There’s no substitute for empathy—not in the doting sense of the term, but in the ability to perceptively inhabit other people’s psyches, and thus imagine what various stimuli will feel like to them.
Brian Beutler
I have been digging deep into AI the last 20 months or so, learning, reflecting, evaluating. I understand how it works (well, somewhat better than in broad strokes), how the models are built. Mostly, I developed an understanding of its capabilities and limitations.
In short, it is a prediction machine based on probabilities derived from a massive amount of data – predicting what the next word / pixel is. Depending on how the model temperature is calibrated (e.g., temperature), the AI output ranges from the “close to the ground” to highly inventive (what some complain about as hallucinations). It is the flesh and soul of AI, really, as it is not a truth machine, but the generator of most likely string of words.

Realize that AI is not a truth-telling machine, but a data processing tool.
Let me reiterate – it helps us make sense of the data. What it cannot do in a way that makes it useful includes:
- generate data that we can use instead of real data- see so called synthetic users.
- be genuinely curious and empathetic, and follow hunches
- deal with ‘subtle’ data from humans – data that is not encoded in clear, unambiguous language, instead expressed in analogies, humor, references, i.e., linguistic output that are not accessible to AI
- interpret human tonal variation and facial expressions. This may change in the near future, but for now humans beat AI.
As a researcher, I live “in the data” – kind of like a method actor.
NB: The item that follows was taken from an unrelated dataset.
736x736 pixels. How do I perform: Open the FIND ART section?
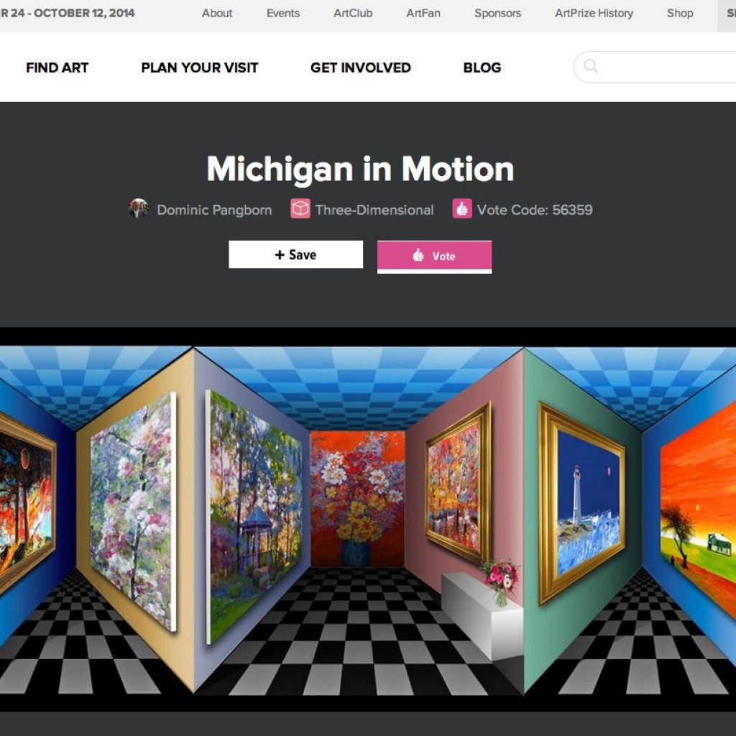(x=58, y=68)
As I connect with people, I develop theories that I probe on the spot in the middle of the conversation, and not just repeat the same set of questions. The AI tools I have tried lack that kind of curiosity and gut feeling. They can do basic usability testing, for sure, collect and tabulate data, basically a spoken survey, but no more than that. The follow up questions are as shallow as a dried out stream. For a human to open up, they need to be engaged in a conversation, and feel that the person across the table truly relates to them and to their experience.
Where AI can make a UX researcher more efficient
We UX Researchers thrive on data (qual and / or quant). And a tool that can help process data, why, what a godsend. Once you (human UX researcher) engaged in some lively conversations, AI excels at
- resurfacing themes
- summarizing interviews
- answering your questions – be they low level (how many people misunderstood a label), or high level (what is common to people appreciating a feature)
- pulling out quotes to support findings
- organizing your report
- creating visuals
For 99.99999999 % of human history ….
…. we evolved to connect with our fellow humans through conversations. With fellow humans, and no other entities (whenever we did, we did project human qualities onto them). As a result, we automatically assume, without thinking, that all connected words come from intelligent beings who tell us the truth, unless they are motivated to hide something from us.
Not even the world-famous Clever Hans, the horse that could communicate with people and thus do arithmetics could persuade us that he had human-like intelligence. We understood his limitations because he did not use words
So most of us fall for this text-producing AI trick, and accept what Claude or ChatGPT displays as truth, but this is where we need to be vigilant. AI does not feel our pain, does not get frustrated, angry or satisfied. It will not have a lived experience that we can base decisions on to help our fellow human beings to have a better experience.